◆ Work item:
Switch every "screenshot" to "screen capture" and rewrite the entries from the very first one through the line containing "Looking at the image, I should click on (258, 464).", keeping everything else unchanged. Leave the pictures out of your answer.

◆ Collected data:
╭──
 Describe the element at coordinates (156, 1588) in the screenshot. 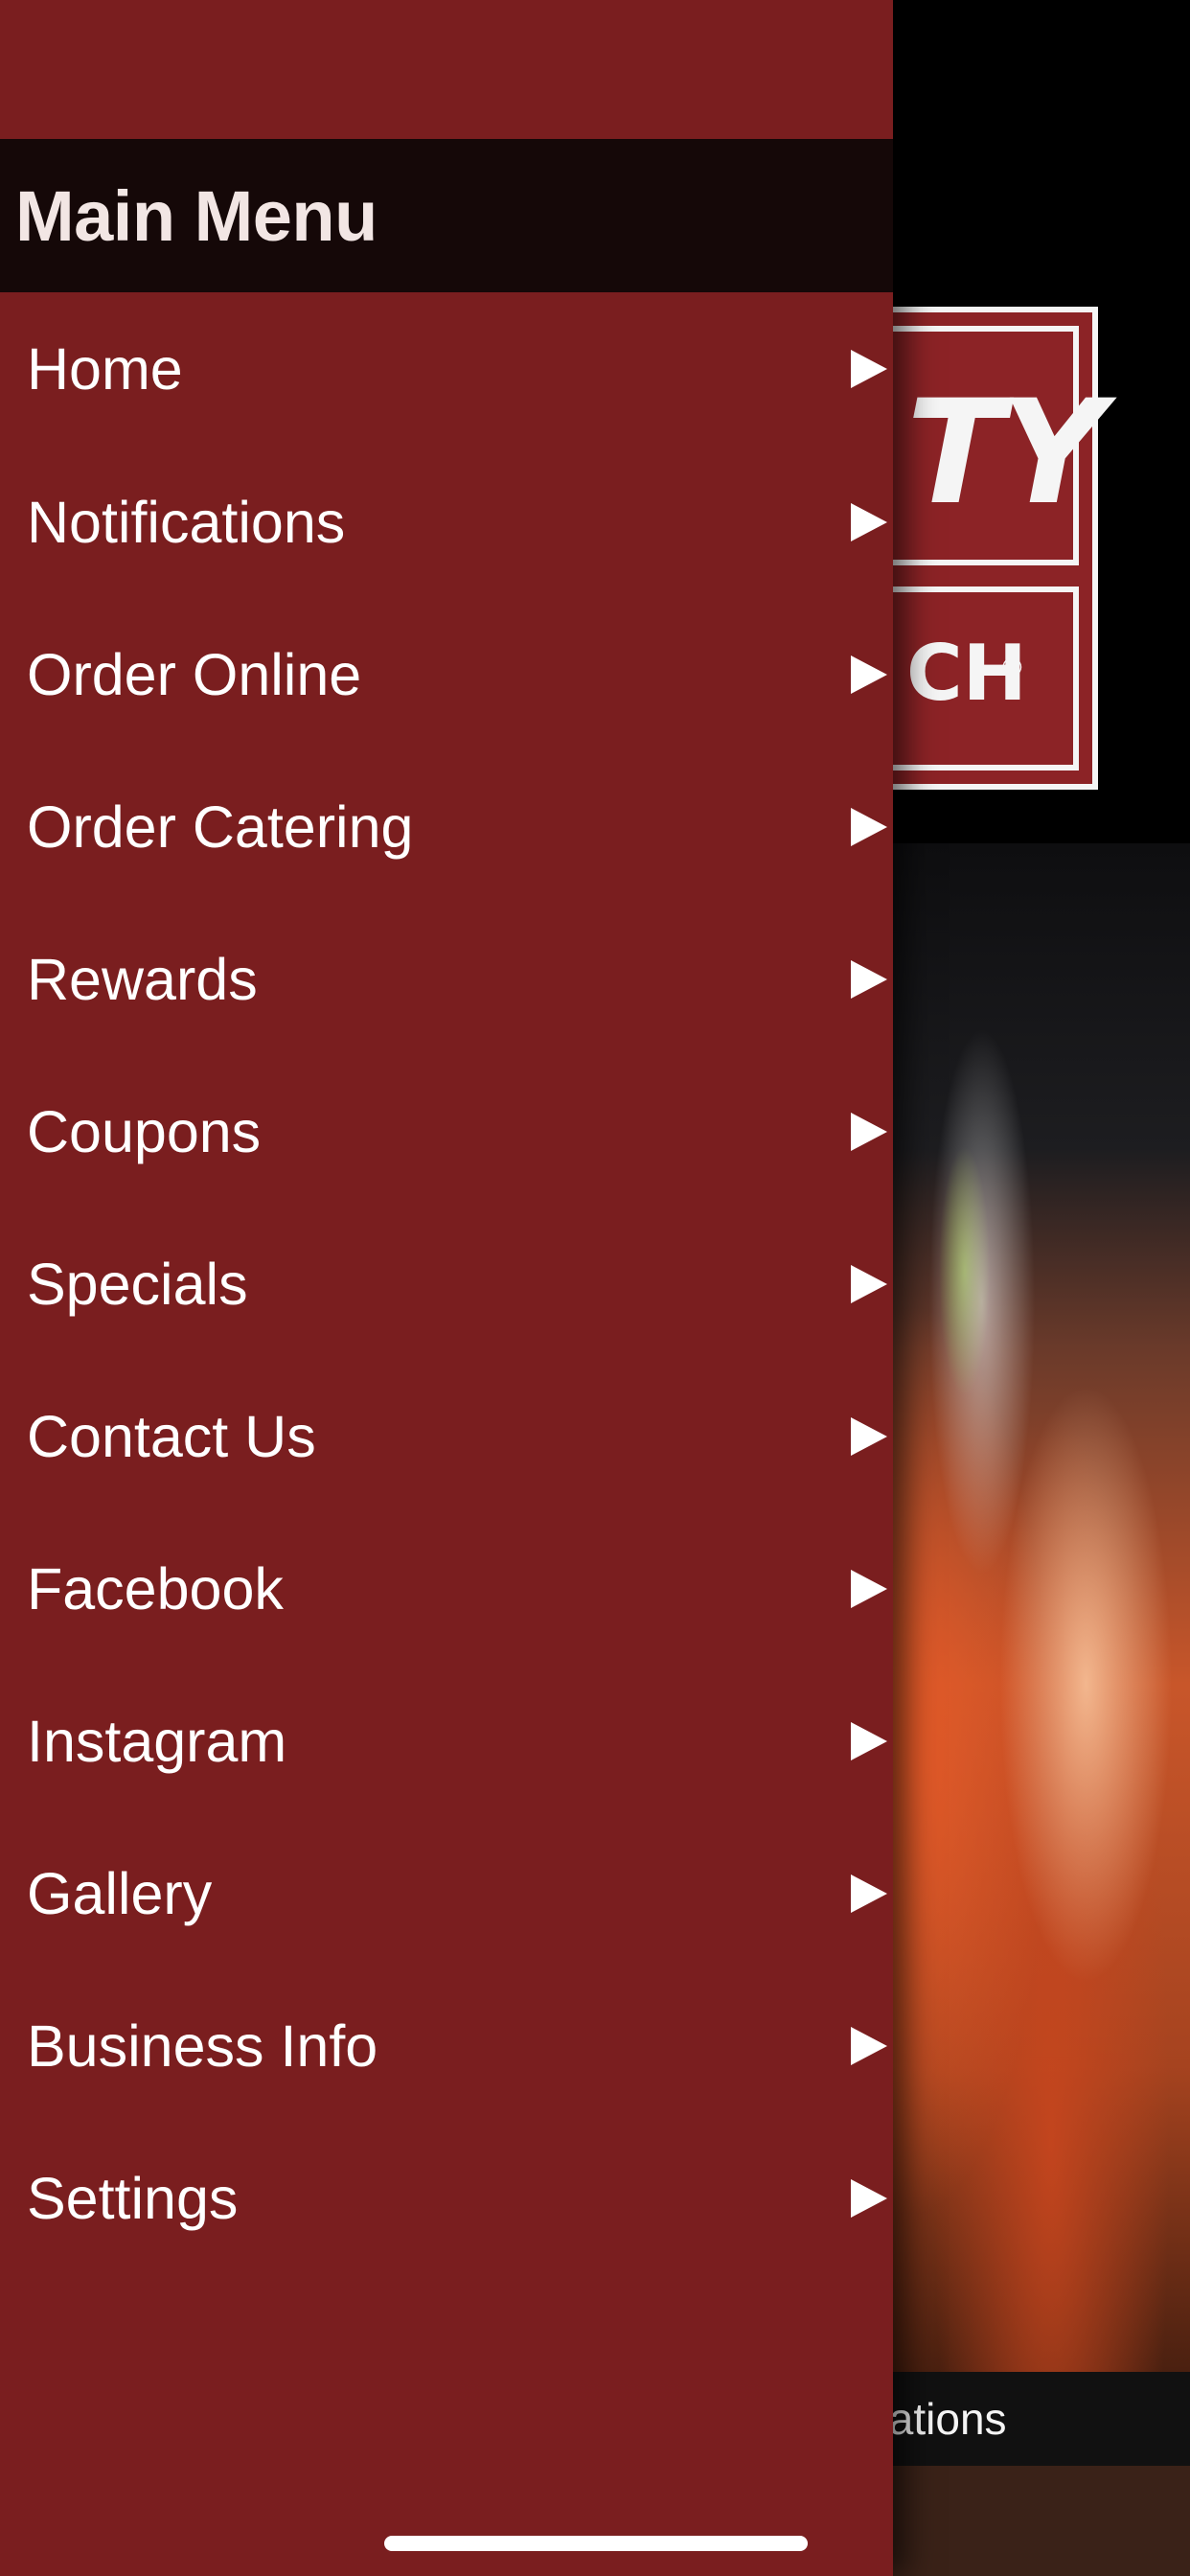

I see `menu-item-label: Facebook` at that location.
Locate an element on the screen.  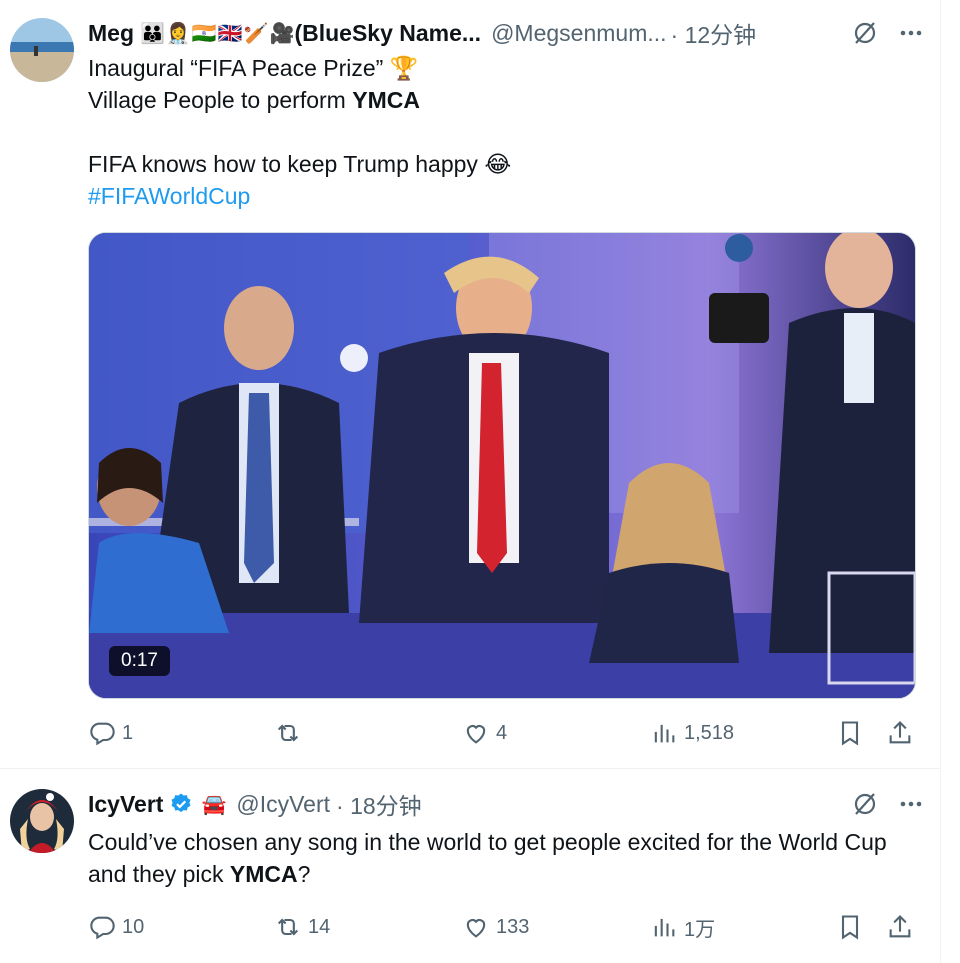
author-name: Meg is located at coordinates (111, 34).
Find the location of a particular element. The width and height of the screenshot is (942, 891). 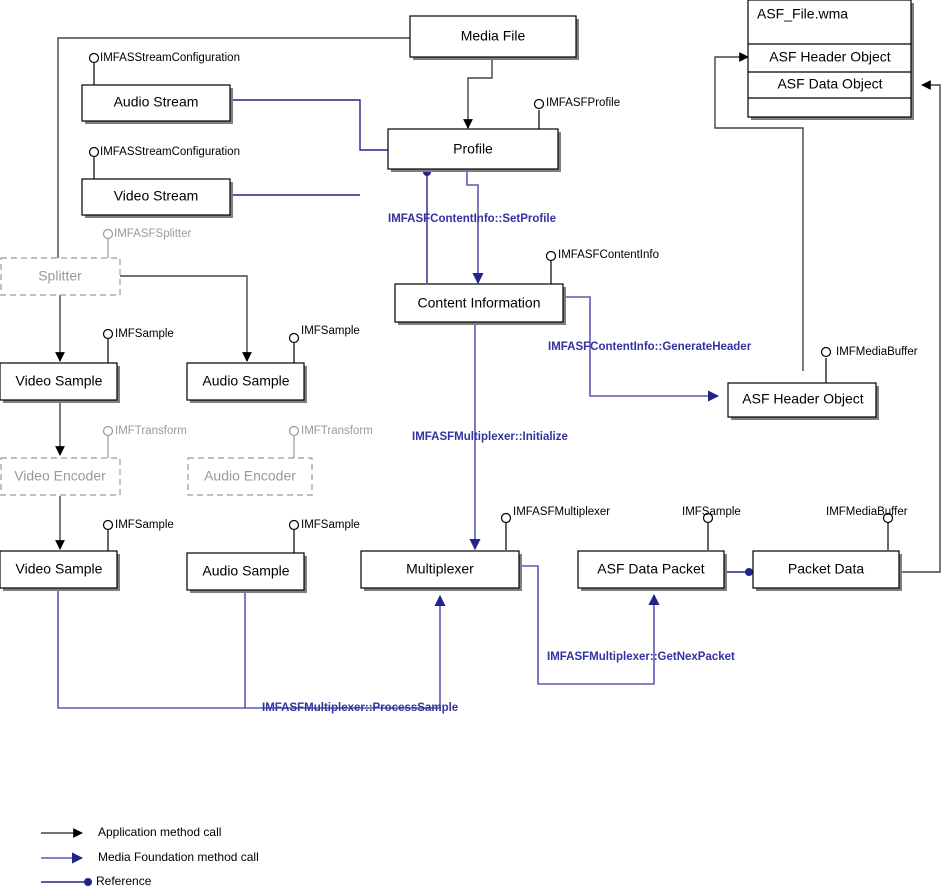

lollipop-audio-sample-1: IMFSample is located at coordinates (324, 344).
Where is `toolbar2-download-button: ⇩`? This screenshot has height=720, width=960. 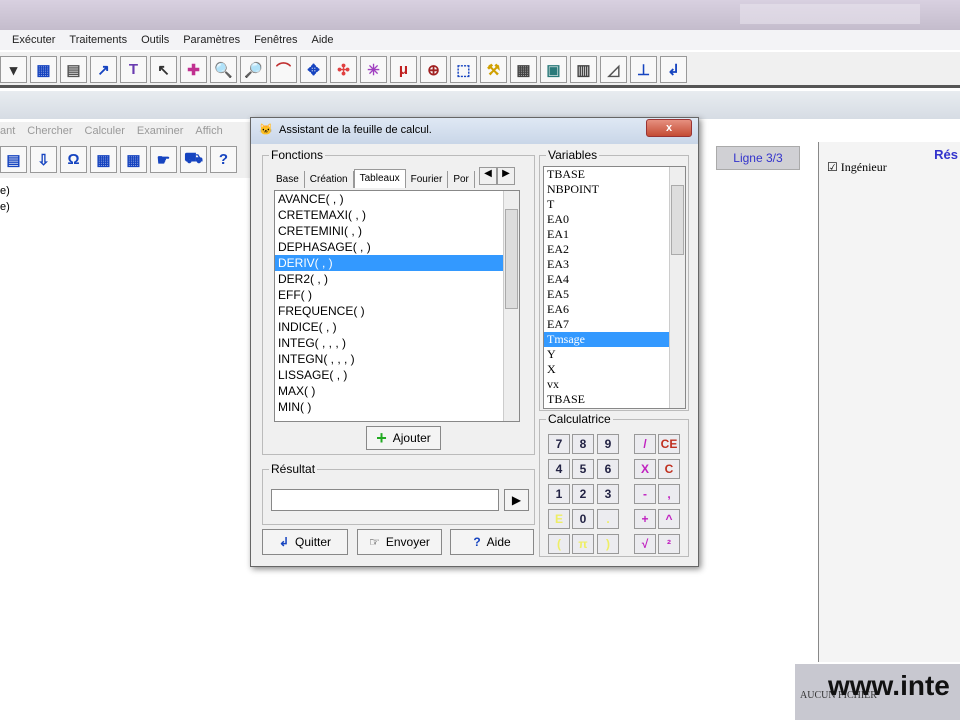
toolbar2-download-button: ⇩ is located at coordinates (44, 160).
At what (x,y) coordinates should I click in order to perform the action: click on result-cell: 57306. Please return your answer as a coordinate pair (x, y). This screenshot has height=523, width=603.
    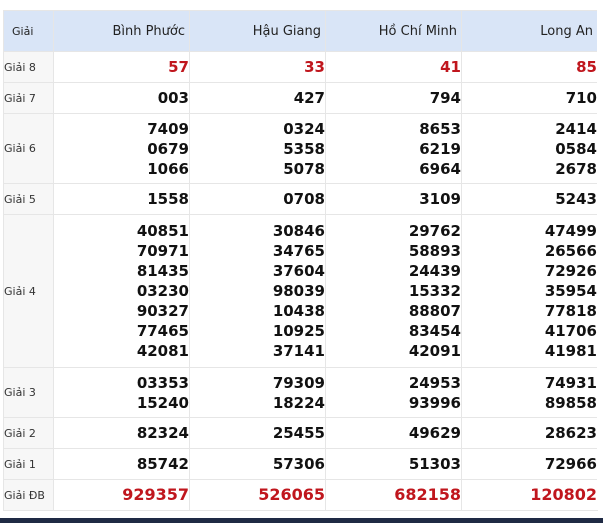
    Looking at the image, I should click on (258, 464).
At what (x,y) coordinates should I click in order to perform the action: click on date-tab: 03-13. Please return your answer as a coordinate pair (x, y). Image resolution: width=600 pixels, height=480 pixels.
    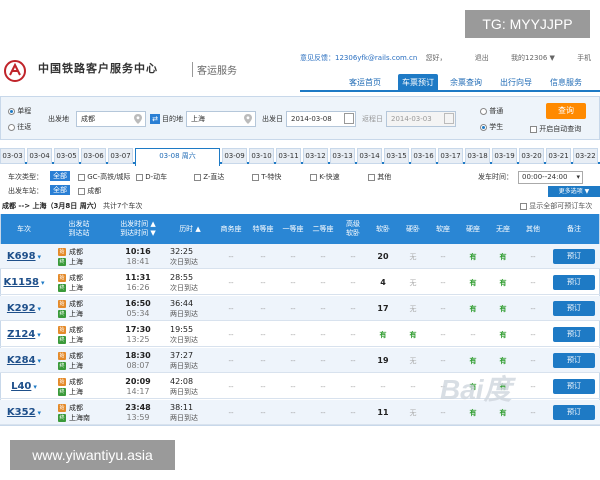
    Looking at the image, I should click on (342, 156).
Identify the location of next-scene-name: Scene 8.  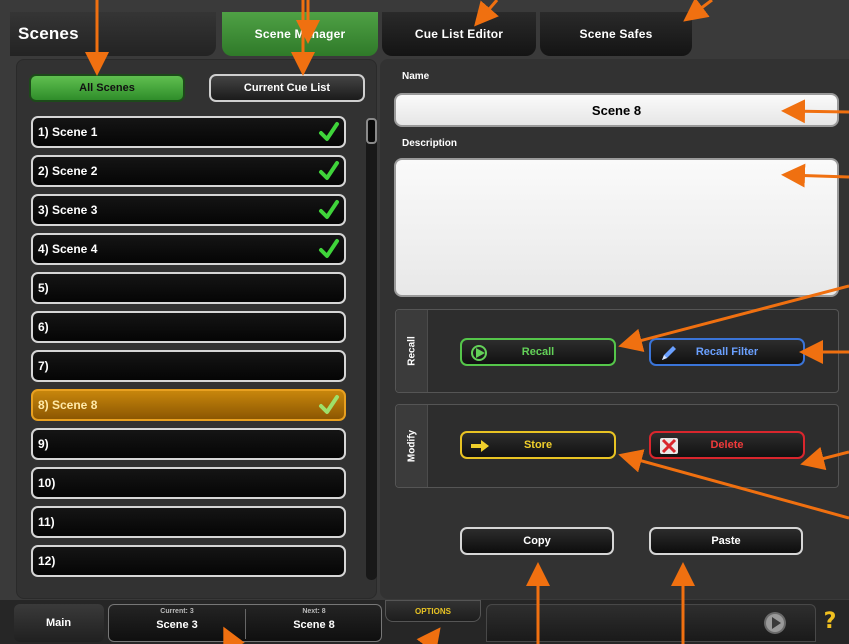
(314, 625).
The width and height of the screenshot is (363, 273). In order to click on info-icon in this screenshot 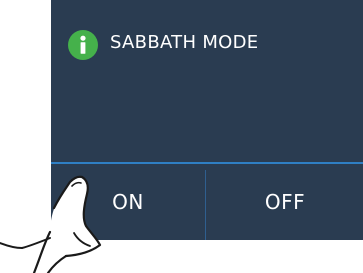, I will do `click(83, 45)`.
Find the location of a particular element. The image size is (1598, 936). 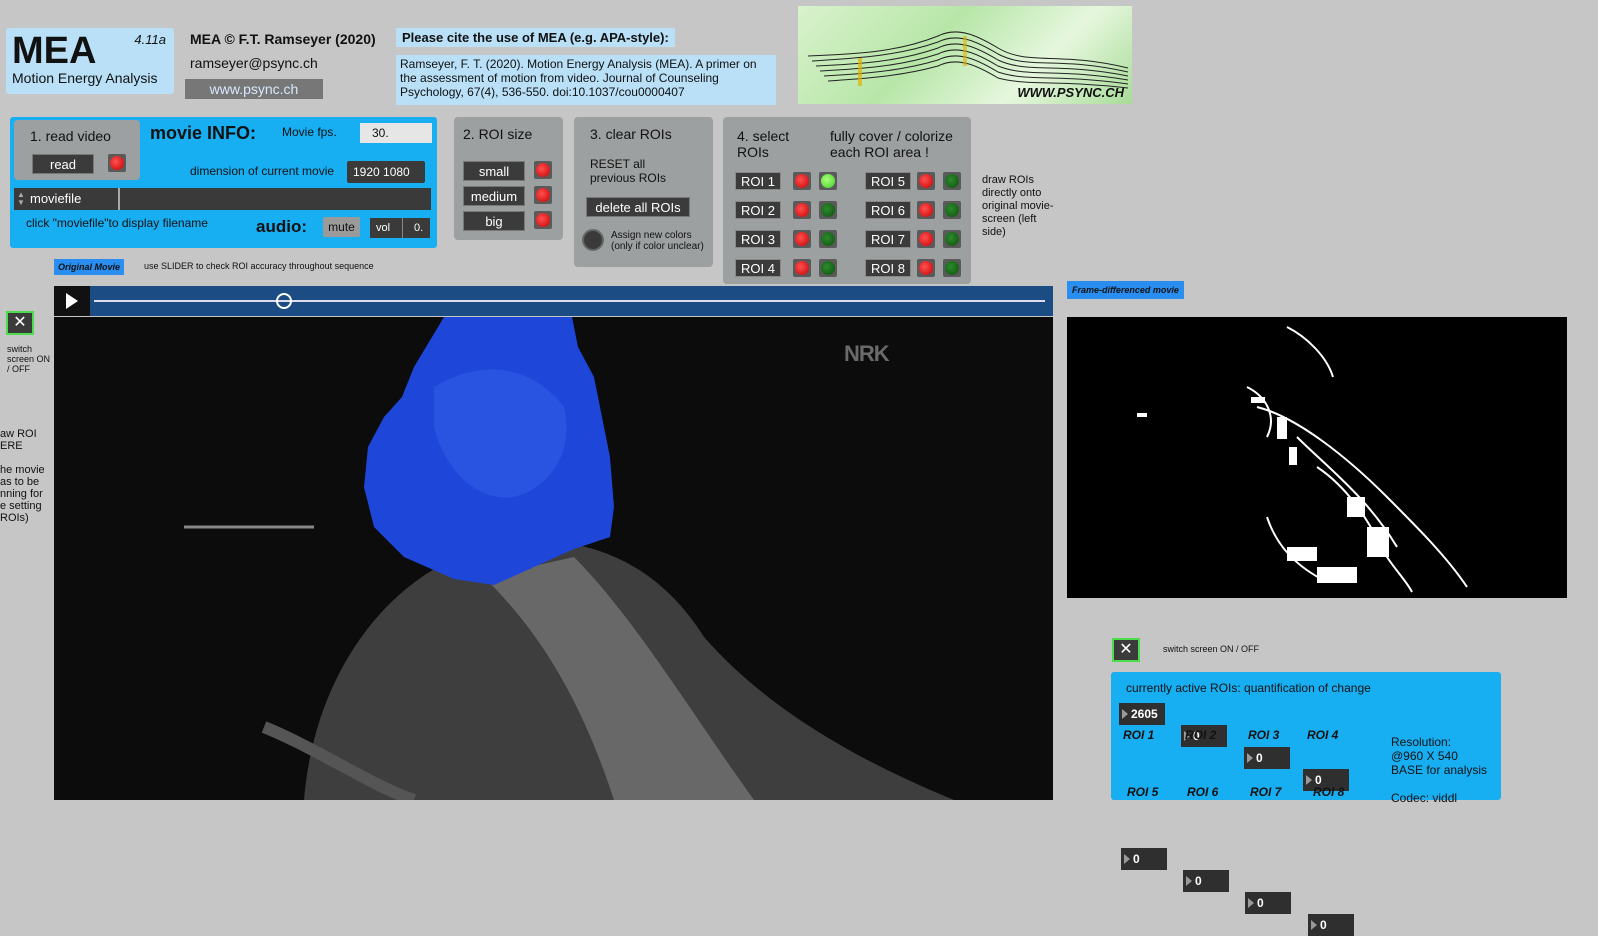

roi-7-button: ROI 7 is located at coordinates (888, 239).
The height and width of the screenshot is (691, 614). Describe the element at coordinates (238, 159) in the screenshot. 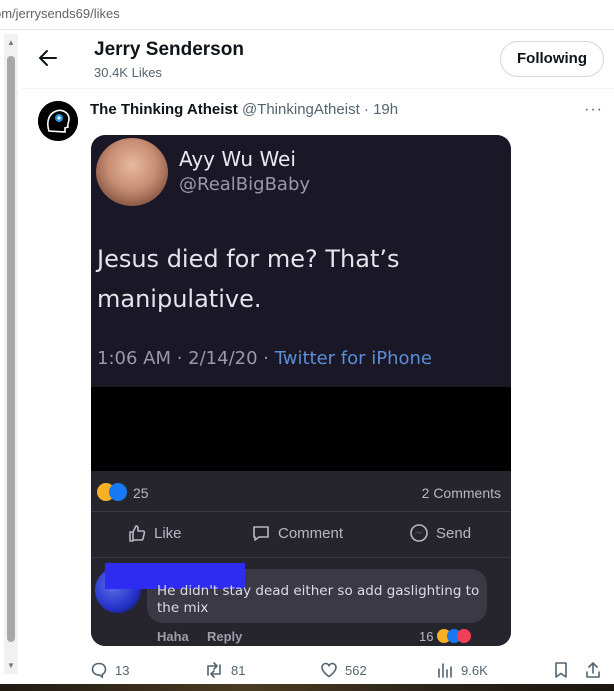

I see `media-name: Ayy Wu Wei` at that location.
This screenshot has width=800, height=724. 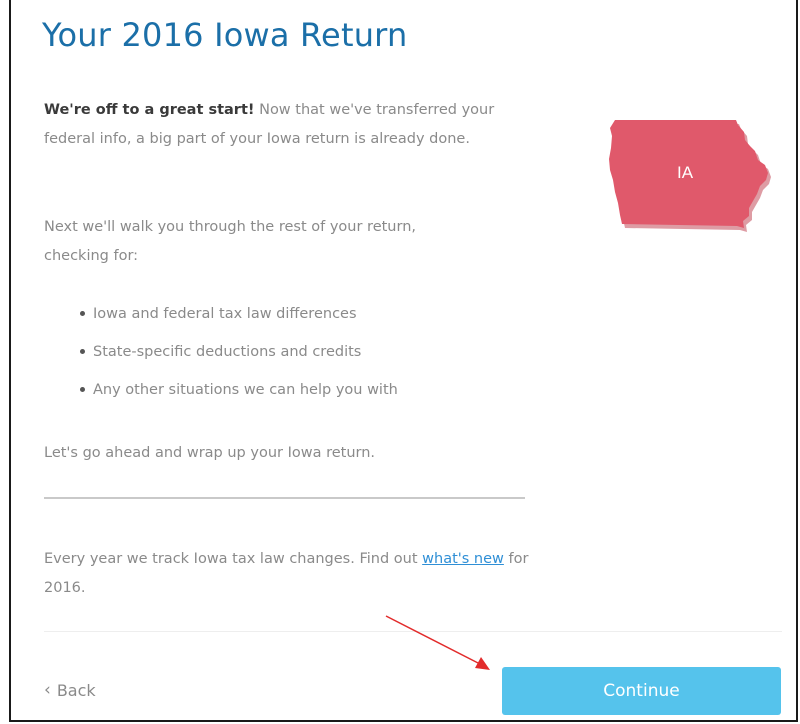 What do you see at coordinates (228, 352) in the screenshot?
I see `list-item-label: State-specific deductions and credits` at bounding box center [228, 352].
╰──
◆ Output for this exercise:
 Describe the element at coordinates (156, 1588) in the screen capture. 

I see `menu-item-label: Facebook` at that location.
Locate an element on the screen.  
author-name: Meg is located at coordinates (111, 34).
Find the location of a particular element. The width and height of the screen capture is (942, 891). 

lollipop-audio-sample-1: IMFSample is located at coordinates (324, 344).
Where is `toolbar2-download-button: ⇩`? This screen capture has height=720, width=960. 
toolbar2-download-button: ⇩ is located at coordinates (44, 160).
At what (x,y) coordinates should I click in order to perform the action: click on result-cell: 57306. Please return your answer as a coordinate pair (x, y). This screen capture has height=523, width=603.
    Looking at the image, I should click on (258, 464).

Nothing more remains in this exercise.